**WHAT NEEDS TO BE DONE:** Please reproduce each of the items below exactly as it appears, line for line.

**GIVEN RECORDS:**
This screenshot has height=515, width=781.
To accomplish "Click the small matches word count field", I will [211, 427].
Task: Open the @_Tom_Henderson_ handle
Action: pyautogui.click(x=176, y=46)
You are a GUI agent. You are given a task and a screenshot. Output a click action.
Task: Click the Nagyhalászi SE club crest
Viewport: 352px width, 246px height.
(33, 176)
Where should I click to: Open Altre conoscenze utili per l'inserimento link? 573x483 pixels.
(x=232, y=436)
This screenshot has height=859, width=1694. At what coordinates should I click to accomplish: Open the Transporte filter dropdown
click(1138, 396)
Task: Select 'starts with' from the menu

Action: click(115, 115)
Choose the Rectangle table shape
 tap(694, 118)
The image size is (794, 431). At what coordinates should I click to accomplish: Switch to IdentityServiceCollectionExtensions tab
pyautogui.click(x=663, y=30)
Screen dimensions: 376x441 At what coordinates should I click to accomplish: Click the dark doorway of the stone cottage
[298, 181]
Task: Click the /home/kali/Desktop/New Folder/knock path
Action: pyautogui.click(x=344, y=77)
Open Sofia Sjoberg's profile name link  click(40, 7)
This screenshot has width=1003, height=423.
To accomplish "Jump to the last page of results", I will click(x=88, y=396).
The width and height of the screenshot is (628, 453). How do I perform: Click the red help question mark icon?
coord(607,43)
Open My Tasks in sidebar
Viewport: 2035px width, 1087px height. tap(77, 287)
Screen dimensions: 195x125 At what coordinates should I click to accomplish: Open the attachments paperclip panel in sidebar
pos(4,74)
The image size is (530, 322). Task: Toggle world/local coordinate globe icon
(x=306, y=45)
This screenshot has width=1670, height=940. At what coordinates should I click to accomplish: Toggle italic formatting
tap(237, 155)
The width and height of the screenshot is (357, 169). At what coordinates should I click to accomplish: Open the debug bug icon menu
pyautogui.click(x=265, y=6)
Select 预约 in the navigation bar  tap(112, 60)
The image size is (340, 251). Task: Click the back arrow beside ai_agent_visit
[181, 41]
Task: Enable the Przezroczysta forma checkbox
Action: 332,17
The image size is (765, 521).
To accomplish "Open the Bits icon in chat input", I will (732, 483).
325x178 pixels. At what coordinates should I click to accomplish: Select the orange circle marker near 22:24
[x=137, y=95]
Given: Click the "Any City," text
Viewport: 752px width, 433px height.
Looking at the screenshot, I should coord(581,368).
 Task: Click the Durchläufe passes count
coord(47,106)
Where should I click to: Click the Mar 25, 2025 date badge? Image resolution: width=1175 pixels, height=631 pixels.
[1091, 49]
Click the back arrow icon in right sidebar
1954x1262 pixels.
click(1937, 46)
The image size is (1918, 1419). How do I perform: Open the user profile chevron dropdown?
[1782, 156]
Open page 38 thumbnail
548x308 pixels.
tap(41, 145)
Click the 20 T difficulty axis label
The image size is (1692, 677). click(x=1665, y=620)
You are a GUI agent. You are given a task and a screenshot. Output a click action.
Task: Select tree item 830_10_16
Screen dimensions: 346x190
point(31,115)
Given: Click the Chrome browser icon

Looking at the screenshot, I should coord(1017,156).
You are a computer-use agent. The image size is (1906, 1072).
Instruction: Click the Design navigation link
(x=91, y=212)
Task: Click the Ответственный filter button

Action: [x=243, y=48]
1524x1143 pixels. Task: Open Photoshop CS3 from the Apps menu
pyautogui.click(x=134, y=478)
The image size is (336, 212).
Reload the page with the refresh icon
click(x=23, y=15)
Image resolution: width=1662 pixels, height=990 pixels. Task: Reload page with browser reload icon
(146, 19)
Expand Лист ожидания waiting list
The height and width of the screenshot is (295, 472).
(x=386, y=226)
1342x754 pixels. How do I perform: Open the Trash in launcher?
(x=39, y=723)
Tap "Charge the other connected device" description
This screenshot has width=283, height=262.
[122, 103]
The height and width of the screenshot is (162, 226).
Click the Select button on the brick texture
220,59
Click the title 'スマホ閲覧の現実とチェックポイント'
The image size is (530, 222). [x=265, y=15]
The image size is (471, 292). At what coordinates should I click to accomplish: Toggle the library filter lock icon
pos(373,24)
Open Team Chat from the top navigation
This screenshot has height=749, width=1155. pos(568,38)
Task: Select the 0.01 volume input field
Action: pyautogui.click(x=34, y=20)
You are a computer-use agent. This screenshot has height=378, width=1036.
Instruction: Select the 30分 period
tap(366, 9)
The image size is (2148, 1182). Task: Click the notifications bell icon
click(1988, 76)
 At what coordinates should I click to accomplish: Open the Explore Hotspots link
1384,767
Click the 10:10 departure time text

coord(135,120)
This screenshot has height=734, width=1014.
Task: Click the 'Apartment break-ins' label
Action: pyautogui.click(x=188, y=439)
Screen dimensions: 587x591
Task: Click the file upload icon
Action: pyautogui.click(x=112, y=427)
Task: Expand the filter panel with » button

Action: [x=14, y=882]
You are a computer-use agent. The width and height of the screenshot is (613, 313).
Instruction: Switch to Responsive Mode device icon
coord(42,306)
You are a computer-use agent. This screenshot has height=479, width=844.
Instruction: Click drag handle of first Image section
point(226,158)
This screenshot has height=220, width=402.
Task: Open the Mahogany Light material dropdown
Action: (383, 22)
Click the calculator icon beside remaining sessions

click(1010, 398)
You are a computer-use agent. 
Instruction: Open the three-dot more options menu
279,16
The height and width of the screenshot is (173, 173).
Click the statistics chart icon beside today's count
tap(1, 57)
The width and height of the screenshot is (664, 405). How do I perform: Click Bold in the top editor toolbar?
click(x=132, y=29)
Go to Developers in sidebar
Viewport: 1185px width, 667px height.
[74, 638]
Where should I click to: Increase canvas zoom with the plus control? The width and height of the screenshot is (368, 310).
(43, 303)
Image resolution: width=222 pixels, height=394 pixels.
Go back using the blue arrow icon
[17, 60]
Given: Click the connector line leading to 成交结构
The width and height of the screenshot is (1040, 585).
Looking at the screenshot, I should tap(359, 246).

**EXERCISE SOLUTION:**
This screenshot has height=515, width=781.
To accomplish "Click the small matches word count field", I will [211, 427].
Task: Open the @_Tom_Henderson_ handle
Action: pyautogui.click(x=176, y=46)
You are a GUI agent. You are given a task and a screenshot. Output a click action.
Task: Click the Nagyhalászi SE club crest
Viewport: 352px width, 246px height.
(33, 176)
Where should I click to: Open Altre conoscenze utili per l'inserimento link? 573x483 pixels.
(x=232, y=436)
This screenshot has height=859, width=1694. At what coordinates should I click to accomplish: Open the Transporte filter dropdown
click(1138, 396)
Task: Select 'starts with' from the menu

Action: click(115, 115)
Choose the Rectangle table shape
 tap(694, 118)
The image size is (794, 431). At what coordinates should I click to accomplish: Switch to IdentityServiceCollectionExtensions tab
pyautogui.click(x=663, y=30)
Screen dimensions: 376x441 At what coordinates should I click to accomplish: Click the dark doorway of the stone cottage
[298, 181]
Task: Click the /home/kali/Desktop/New Folder/knock path
Action: pyautogui.click(x=344, y=77)
Open Sofia Sjoberg's profile name link  click(40, 7)
This screenshot has width=1003, height=423.
To accomplish "Jump to the last page of results", I will click(x=88, y=396).
The width and height of the screenshot is (628, 453). How do I perform: Click the red help question mark icon?
coord(607,43)
Open My Tasks in sidebar
Viewport: 2035px width, 1087px height. tap(77, 287)
Screen dimensions: 195x125 At what coordinates should I click to accomplish: Open the attachments paperclip panel in sidebar
pos(4,74)
The image size is (530, 322). Task: Toggle world/local coordinate globe icon
(x=306, y=45)
This screenshot has width=1670, height=940. At what coordinates should I click to accomplish: Toggle italic formatting
tap(237, 155)
The width and height of the screenshot is (357, 169). At what coordinates should I click to accomplish: Open the debug bug icon menu
pyautogui.click(x=265, y=6)
Select 预约 in the navigation bar  tap(112, 60)
The image size is (340, 251). Task: Click the back arrow beside ai_agent_visit
[181, 41]
Task: Enable the Przezroczysta forma checkbox
Action: 332,17
The image size is (765, 521).
To accomplish "Open the Bits icon in chat input", I will (732, 483).
325x178 pixels. At what coordinates should I click to accomplish: Select the orange circle marker near 22:24
[x=137, y=95]
Given: Click the "Any City," text
Viewport: 752px width, 433px height.
Looking at the screenshot, I should coord(581,368).
 Task: Click the Durchläufe passes count
coord(47,106)
Where should I click to: Click the Mar 25, 2025 date badge? Image resolution: width=1175 pixels, height=631 pixels.
[1091, 49]
Click the back arrow icon in right sidebar
1954x1262 pixels.
click(1937, 46)
The image size is (1918, 1419). How do I perform: Open the user profile chevron dropdown?
[1782, 156]
Open page 38 thumbnail
548x308 pixels.
tap(41, 145)
Click the 20 T difficulty axis label
The image size is (1692, 677). click(x=1665, y=620)
You are a GUI agent. You are given a task and a screenshot. Output a click action.
Task: Select tree item 830_10_16
Screen dimensions: 346x190
point(31,115)
Given: Click the Chrome browser icon

Looking at the screenshot, I should coord(1017,156).
You are a computer-use agent. The image size is (1906, 1072).
Instruction: Click the Design navigation link
(x=91, y=212)
Task: Click the Ответственный filter button

Action: [x=243, y=48]
1524x1143 pixels. Task: Open Photoshop CS3 from the Apps menu
pyautogui.click(x=134, y=478)
The image size is (336, 212).
Reload the page with the refresh icon
click(x=23, y=15)
Image resolution: width=1662 pixels, height=990 pixels. Task: Reload page with browser reload icon
(146, 19)
Expand Лист ожидания waiting list
The height and width of the screenshot is (295, 472).
(x=386, y=226)
1342x754 pixels. How do I perform: Open the Trash in launcher?
(x=39, y=723)
Tap "Charge the other connected device" description
This screenshot has width=283, height=262.
[122, 103]
The height and width of the screenshot is (162, 226).
Click the Select button on the brick texture
220,59
Click the title 'スマホ閲覧の現実とチェックポイント'
The image size is (530, 222). [x=265, y=15]
The image size is (471, 292). At what coordinates should I click to accomplish: Toggle the library filter lock icon
pos(373,24)
Open Team Chat from the top navigation
This screenshot has height=749, width=1155. pos(568,38)
Task: Select the 0.01 volume input field
Action: pyautogui.click(x=34, y=20)
You are a computer-use agent. This screenshot has height=378, width=1036.
Instruction: Select the 30分 period
tap(366, 9)
The image size is (2148, 1182). Task: Click the notifications bell icon
click(1988, 76)
 At what coordinates should I click to accomplish: Open the Explore Hotspots link
1384,767
Click the 10:10 departure time text

coord(135,120)
This screenshot has height=734, width=1014.
Task: Click the 'Apartment break-ins' label
Action: pyautogui.click(x=188, y=439)
Screen dimensions: 587x591
Task: Click the file upload icon
Action: pyautogui.click(x=112, y=427)
Task: Expand the filter panel with » button

Action: [x=14, y=882]
You are a computer-use agent. The width and height of the screenshot is (613, 313).
Instruction: Switch to Responsive Mode device icon
coord(42,306)
You are a computer-use agent. This screenshot has height=479, width=844.
Instruction: Click drag handle of first Image section
point(226,158)
This screenshot has height=220, width=402.
Task: Open the Mahogany Light material dropdown
Action: (383, 22)
Click the calculator icon beside remaining sessions

click(1010, 398)
You are a computer-use agent. 
Instruction: Open the three-dot more options menu
279,16
The height and width of the screenshot is (173, 173).
Click the statistics chart icon beside today's count
tap(1, 57)
The width and height of the screenshot is (664, 405). How do I perform: Click Bold in the top editor toolbar?
click(x=132, y=29)
Go to Developers in sidebar
Viewport: 1185px width, 667px height.
[74, 638]
Where should I click to: Increase canvas zoom with the plus control? The width and height of the screenshot is (368, 310).
(43, 303)
Image resolution: width=222 pixels, height=394 pixels.
Go back using the blue arrow icon
[17, 60]
Given: Click the connector line leading to 成交结构
The width and height of the screenshot is (1040, 585).
Looking at the screenshot, I should tap(359, 246).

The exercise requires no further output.